** Start Data to process **

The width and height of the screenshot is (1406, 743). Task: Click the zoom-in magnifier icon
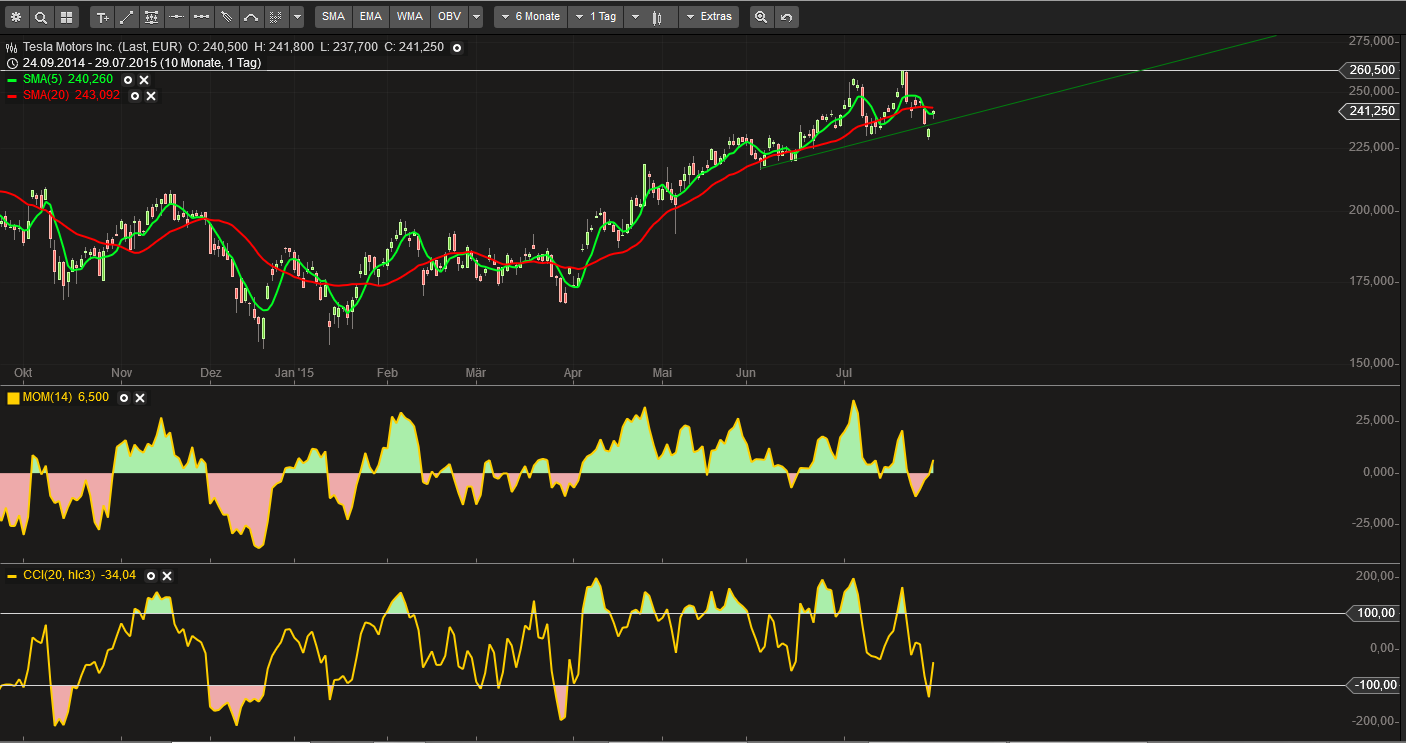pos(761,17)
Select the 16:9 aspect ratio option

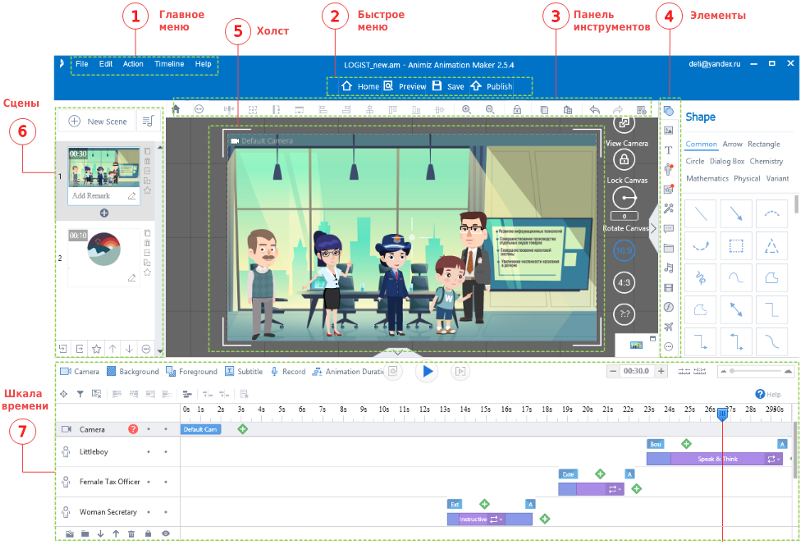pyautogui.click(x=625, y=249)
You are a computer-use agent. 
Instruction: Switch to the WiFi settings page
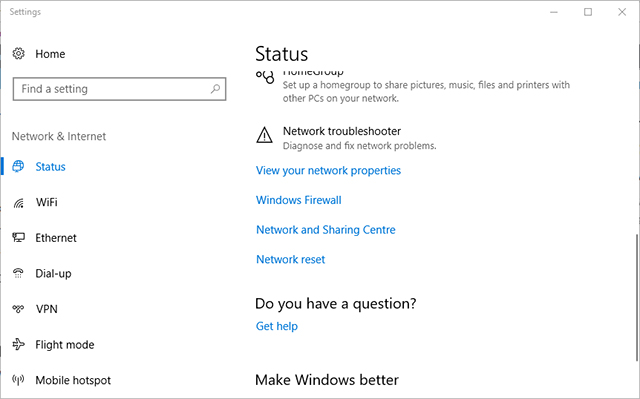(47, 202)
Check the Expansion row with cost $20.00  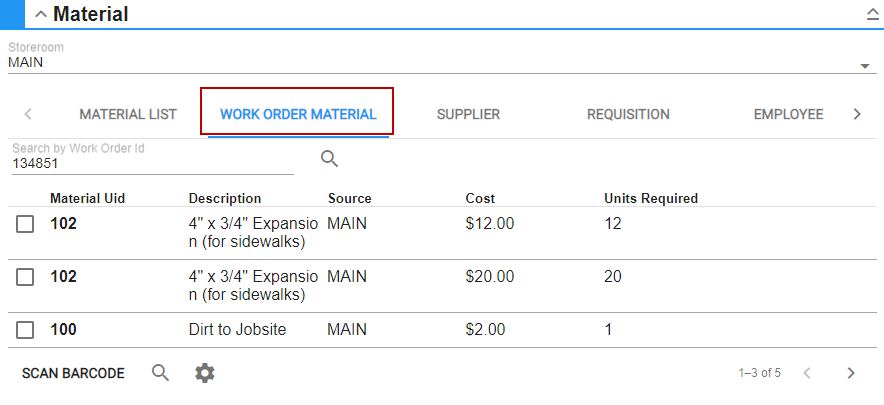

** End Data to process **

Rewrite the listing above with "Select" changed to "Choose" and everything else kept the same. Leave the pictures out.

The width and height of the screenshot is (1406, 743). Task: Click the zoom-in magnifier icon
pos(761,17)
Choose the 16:9 aspect ratio option

pyautogui.click(x=625, y=249)
You are a computer-use agent. 
Instruction: Switch to the WiFi settings page
(47, 202)
Check the Expansion row with cost $20.00  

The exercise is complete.